The lesson applies well beyond financial services. In human resources, AI agents could screen candidates, answer employee questions or trigger payroll-related workflows. In procurement, they could negotiate with suppliers or reorder goods. In shared services, they could handle finance, customer support, claims or back-office tasks. Each use case creates the same basic issue: An agent that acts independently needs boundaries.

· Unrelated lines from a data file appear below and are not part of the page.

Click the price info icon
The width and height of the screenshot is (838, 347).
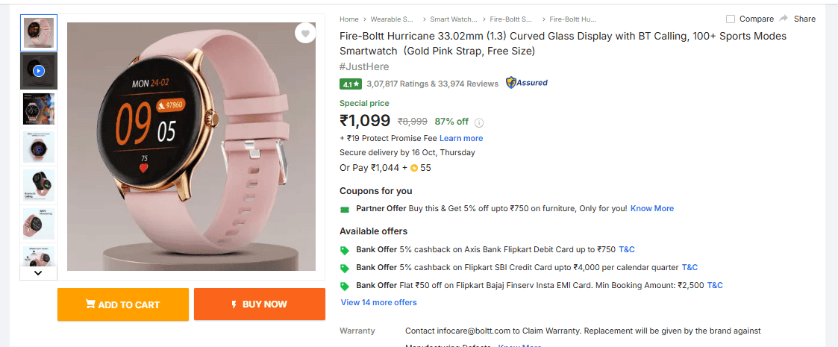click(x=479, y=122)
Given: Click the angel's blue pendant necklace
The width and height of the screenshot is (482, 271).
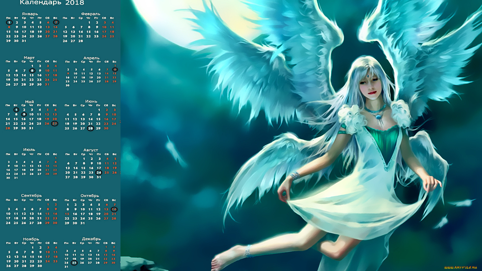Looking at the screenshot, I should (x=378, y=117).
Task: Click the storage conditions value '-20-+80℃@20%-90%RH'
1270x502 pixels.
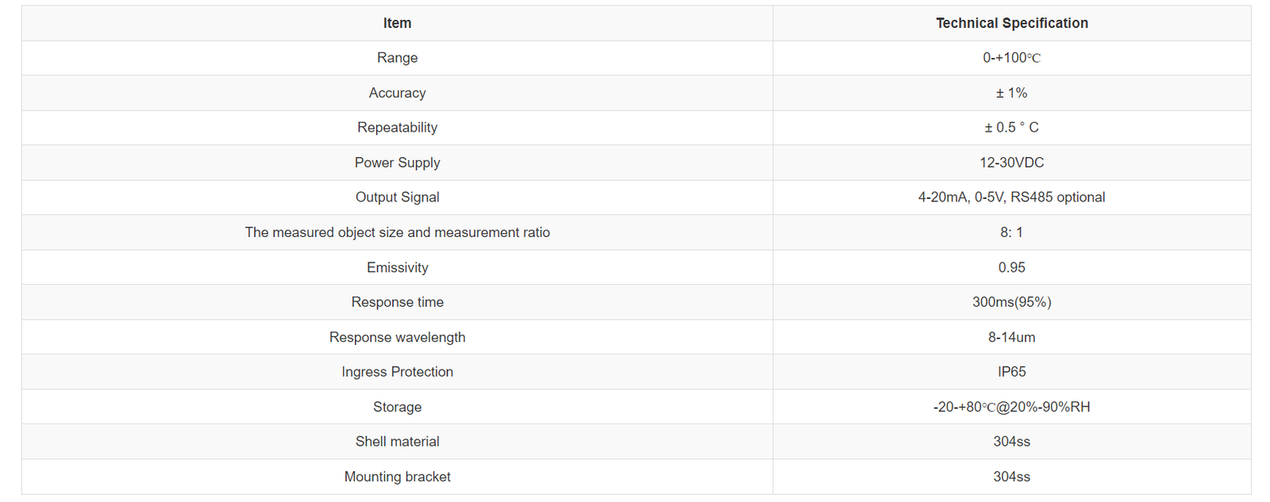Action: pos(1011,407)
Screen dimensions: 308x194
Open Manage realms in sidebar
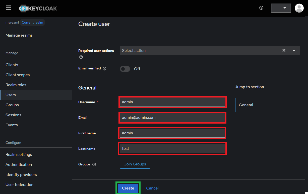click(19, 35)
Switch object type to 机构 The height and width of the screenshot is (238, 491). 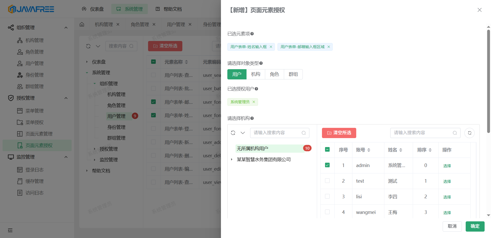tap(255, 74)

The report also reframed governance as an enabler of scale, rather than a brake on innovation. Too much control can slow experimentation. Too little can create operational and reputational risk. The practical answer is risk-based governance, where low-risk use cases move quickly inside clear guardrails, while higher-risk workflows require deeper review.
For companies trying to scale agentic AI, the checklist is becoming clearer: assign a business owner, technical steward and risk sponsor for every agent; use trusted data; document actions; monitor outcomes; and make sure humans can intervene.
The scaling race will not be won by the firms that deploy the most agents. It will be won by the firms that know exactly what their agents are allowed to do.